Aspirin cancer-reduction trials would probably be judged unethical

27 Mar 2009

Evidence exists for the protective effects exerted by aspirin on cancer, especially colorectal cancer. However, there would be ethical constraints on conducting randomised controlled trials to gather evidence, and aspirin has side effects such as bleeding. This means that more evidence from all possible sources is needed, and work should be done to create a safer form of aspirin.

The issues are discussed in a Review published Online and in an upcoming edition of The Lancet, written by Professor Peter Elwood, University of Cardiff, UK, and Dr Alison Gallagher, Northern Ireland Centre for Food and Health, University of Ulster, UK, and colleagues.

Aspirin has well documented benefits on vascular disease, but the most conclusive evidence for an association between aspirin and cancer would be shown by randomised controlled trials. However, the risks of vascular events and cancer increase with age, and the denial of vascular benefits to participants in the control group of new cancer-reduction trials would probably be judged unethical.

The development of polyps in the colon or rectum is a precursor to colorectal cancer. Various studies have shown aspirin to reduce the risk of polyps recurring or new polyps forming. Advanced polyps seemed to be affected more by aspirin, suggesting that its effect might increase in the later stages of the polyp changing into fully blown cancer. Regular reports from the US Nurses’ Health Study of some 80,000 women showed a 12% reduction in cancer deaths with aspirin use, which became statistically significant by 10 years and increased to 44% by 20 years.

Randomised studies of chemically induced cancer in animals show that
i) tumour suppression is greatest if aspirin use begins before or at the same time as exposure to the carcinogen;
ii) both selective and non-selective NSAIDs* inhibit tumour development;
iii) prophylaxis should continue without interruption. Plants also provide evidence of the benefits of aspirin, since the active ingredients of aspirin (salicylates) occur naturally in plants and exert a similar protective effect. Many herbs and spices are especially rich in salicylates, which could be of relevance to international differences in cancer incidence.

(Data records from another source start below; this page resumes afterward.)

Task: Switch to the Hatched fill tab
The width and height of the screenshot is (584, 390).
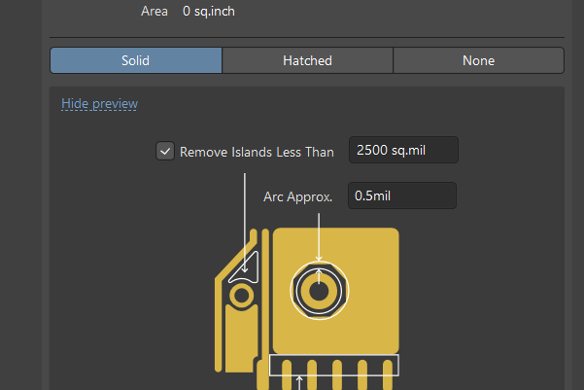Action: click(307, 60)
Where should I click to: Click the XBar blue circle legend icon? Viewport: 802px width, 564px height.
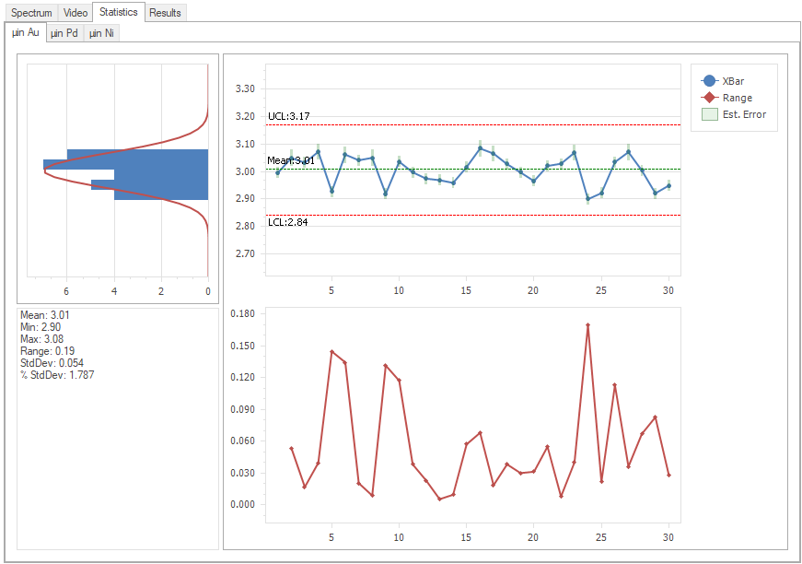coord(709,81)
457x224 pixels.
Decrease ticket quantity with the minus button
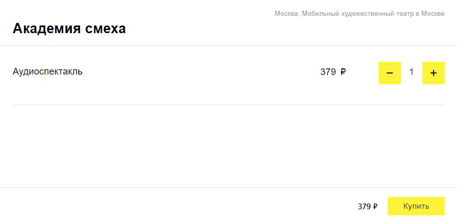[x=389, y=73]
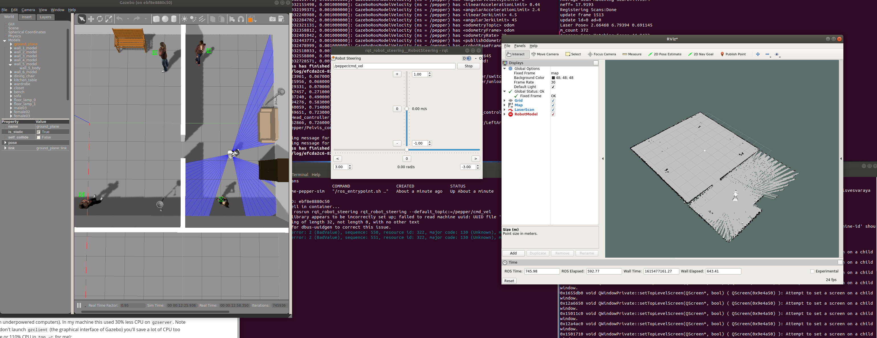
Task: Add a point light from the toolbar
Action: 185,19
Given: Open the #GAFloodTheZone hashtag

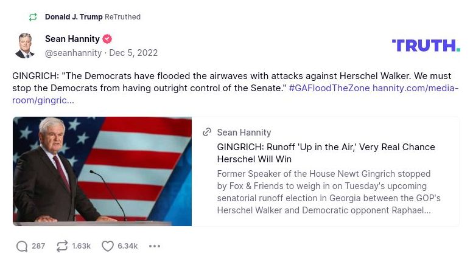Looking at the screenshot, I should 329,88.
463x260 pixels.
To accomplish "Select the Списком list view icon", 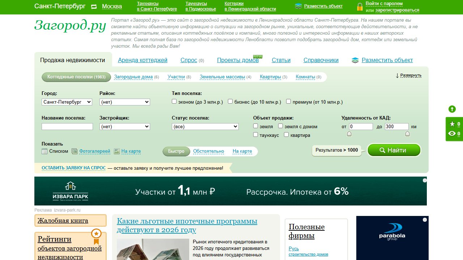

The dose of aspirin needed to exert a protective effect is not known. Two studies have suggested 81mg daily may be effective, but others have suggested higher doses of 300mg or more could be necessary. Several studies have identified the importance of duration and continuity of use, for example in the Nurse’s Health Study noted above.
The authors conclude by calling for more evidence from every possible source on the effect of aspirin on cancer, and say: “Aspirin is prone to undesirable side-effects, in particular bleeding, and development of a safer form of aspirin, or a drug combination, should be urgently undertaken to improve the risk-benefit balance.
“The risk-benefit balance of aspirin for cancer prophylaxis should be assessed in conjunction with its well-established benefits in vascular disease.”

Professor Elwood adds: “Aspirin is readily available over-the-counter and we must recognise that it is the patient’s own evaluation of the risk and benefits of aspirin that count in the end. Our responsibility is to inform the public of these risks and benefits in as balanced a way as possible.”